▶ **Supplied material**:
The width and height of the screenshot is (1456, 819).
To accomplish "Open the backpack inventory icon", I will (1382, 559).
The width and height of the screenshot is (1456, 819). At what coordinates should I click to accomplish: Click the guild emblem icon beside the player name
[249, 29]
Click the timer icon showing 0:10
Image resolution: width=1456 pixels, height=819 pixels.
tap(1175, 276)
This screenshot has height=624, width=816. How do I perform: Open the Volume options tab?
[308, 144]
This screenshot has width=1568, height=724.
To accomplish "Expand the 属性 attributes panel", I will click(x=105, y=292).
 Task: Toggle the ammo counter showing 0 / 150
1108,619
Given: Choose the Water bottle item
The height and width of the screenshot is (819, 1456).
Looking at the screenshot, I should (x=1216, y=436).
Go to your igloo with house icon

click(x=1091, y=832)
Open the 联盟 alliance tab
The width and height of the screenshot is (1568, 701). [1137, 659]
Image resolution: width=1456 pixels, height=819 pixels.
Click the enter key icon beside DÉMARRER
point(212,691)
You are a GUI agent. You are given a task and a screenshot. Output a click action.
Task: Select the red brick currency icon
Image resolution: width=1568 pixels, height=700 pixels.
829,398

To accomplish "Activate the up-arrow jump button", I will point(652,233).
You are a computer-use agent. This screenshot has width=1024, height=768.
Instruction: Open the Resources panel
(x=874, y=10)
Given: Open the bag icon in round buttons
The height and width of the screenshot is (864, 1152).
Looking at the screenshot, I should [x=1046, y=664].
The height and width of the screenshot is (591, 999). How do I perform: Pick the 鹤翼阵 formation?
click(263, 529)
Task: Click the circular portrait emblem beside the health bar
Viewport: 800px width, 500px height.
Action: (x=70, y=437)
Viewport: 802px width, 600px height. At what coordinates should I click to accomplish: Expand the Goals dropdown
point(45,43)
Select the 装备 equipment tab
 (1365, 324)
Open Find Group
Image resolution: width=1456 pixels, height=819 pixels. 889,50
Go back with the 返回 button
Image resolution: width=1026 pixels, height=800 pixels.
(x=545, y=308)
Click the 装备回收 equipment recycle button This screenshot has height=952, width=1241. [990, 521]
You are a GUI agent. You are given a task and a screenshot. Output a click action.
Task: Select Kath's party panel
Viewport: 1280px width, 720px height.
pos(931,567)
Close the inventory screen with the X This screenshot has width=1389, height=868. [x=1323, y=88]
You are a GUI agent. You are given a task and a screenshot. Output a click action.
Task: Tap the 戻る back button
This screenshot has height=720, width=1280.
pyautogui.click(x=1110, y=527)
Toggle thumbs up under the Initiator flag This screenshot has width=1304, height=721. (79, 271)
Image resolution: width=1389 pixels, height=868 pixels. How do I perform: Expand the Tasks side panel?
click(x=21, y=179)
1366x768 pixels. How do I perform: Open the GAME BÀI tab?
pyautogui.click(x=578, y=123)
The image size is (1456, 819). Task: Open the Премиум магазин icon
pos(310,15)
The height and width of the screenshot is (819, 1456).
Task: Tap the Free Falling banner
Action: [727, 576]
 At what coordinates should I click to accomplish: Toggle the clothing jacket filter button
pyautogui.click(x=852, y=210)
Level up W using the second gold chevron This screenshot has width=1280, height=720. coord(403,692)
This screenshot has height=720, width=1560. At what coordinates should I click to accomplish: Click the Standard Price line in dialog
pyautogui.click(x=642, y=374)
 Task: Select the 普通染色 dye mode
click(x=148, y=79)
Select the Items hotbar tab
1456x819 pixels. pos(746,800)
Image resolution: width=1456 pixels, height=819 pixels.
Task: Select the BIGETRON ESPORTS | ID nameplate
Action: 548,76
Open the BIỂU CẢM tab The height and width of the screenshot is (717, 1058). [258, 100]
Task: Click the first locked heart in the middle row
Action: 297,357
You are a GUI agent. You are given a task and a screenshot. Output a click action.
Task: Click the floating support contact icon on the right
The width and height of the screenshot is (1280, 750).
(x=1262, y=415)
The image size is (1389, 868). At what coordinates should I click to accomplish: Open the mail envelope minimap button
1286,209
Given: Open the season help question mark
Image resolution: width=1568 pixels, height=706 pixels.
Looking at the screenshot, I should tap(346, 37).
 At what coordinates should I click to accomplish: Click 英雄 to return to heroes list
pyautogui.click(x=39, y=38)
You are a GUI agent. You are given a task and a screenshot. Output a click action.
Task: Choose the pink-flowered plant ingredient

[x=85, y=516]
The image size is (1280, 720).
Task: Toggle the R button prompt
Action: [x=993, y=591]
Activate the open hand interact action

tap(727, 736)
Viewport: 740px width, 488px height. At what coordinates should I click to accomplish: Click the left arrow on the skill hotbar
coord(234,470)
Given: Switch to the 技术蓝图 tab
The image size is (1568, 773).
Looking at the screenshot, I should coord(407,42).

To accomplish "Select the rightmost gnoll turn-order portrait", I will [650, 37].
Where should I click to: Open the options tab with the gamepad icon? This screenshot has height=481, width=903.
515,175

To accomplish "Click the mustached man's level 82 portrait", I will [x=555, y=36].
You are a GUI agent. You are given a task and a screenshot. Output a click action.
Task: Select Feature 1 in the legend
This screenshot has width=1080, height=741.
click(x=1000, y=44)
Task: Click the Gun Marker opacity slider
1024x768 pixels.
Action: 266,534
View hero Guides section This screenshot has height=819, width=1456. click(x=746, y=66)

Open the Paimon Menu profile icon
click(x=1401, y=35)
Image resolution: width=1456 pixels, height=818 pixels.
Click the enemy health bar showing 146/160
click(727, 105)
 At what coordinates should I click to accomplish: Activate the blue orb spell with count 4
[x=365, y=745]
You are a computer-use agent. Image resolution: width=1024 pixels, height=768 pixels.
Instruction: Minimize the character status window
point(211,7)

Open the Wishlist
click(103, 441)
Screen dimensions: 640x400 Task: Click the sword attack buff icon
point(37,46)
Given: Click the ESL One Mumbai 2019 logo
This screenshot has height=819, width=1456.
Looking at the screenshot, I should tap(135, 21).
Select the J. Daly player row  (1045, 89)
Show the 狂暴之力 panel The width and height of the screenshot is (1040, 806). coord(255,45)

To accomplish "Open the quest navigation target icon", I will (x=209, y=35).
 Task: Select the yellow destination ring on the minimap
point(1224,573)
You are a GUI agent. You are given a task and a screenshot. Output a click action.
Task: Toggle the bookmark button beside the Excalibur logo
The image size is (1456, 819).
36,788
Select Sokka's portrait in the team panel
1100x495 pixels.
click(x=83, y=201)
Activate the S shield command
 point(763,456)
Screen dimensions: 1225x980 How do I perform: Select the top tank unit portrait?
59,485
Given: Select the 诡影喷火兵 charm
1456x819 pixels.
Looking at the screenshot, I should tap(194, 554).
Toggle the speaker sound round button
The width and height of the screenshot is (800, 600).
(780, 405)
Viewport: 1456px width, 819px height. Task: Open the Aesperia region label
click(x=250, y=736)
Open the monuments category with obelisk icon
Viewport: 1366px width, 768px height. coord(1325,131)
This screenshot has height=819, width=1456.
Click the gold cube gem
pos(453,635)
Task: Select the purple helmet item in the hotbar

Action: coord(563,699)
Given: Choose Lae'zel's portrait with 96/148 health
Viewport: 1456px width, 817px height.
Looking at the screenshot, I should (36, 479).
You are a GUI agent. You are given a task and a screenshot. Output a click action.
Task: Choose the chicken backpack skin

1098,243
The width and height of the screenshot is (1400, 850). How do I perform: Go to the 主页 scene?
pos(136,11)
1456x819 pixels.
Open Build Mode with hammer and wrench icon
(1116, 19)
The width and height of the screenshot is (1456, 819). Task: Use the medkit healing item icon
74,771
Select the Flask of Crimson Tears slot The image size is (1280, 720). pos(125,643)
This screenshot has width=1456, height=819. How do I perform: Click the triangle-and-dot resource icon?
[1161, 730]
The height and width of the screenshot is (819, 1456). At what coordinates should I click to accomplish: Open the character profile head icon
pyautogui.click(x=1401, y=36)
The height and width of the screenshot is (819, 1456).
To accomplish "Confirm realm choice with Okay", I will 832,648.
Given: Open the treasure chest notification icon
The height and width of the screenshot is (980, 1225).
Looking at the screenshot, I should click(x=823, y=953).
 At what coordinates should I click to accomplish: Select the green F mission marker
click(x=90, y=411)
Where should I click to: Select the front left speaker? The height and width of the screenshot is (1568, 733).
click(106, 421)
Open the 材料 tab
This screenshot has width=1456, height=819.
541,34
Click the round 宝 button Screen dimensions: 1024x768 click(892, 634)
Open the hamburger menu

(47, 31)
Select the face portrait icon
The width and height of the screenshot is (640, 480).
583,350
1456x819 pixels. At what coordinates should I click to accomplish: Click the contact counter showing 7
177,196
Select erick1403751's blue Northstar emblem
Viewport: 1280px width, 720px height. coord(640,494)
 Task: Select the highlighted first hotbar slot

▶ **What needs to be done**:
Output everything from the line containing "At what coordinates should I click to accomplish: Activate" down to the line containing "point(1224,573)" as a JSON list of strings, one string per line and blank lines omitted.

▶ **Result below**:
[
  " At what coordinates should I click to accomplish: Activate the blue orb spell with count 4",
  "[x=365, y=745]",
  "You are a computer-use agent. Image resolution: width=1024 pixels, height=768 pixels.",
  "Instruction: Minimize the character status window",
  "point(211,7)",
  "Open the Wishlist",
  "click(103, 441)",
  "Screen dimensions: 640x400 Task: Click the sword attack buff icon",
  "point(37,46)",
  "Given: Click the ESL One Mumbai 2019 logo",
  "This screenshot has height=819, width=1456.",
  "Looking at the screenshot, I should tap(135, 21).",
  "Select the J. Daly player row  (1045, 89)",
  "Show the 狂暴之力 panel The width and height of the screenshot is (1040, 806). coord(255,45)",
  "To accomplish \"Open the quest navigation target icon\", I will (x=209, y=35).",
  " Task: Select the yellow destination ring on the minimap",
  "point(1224,573)"
]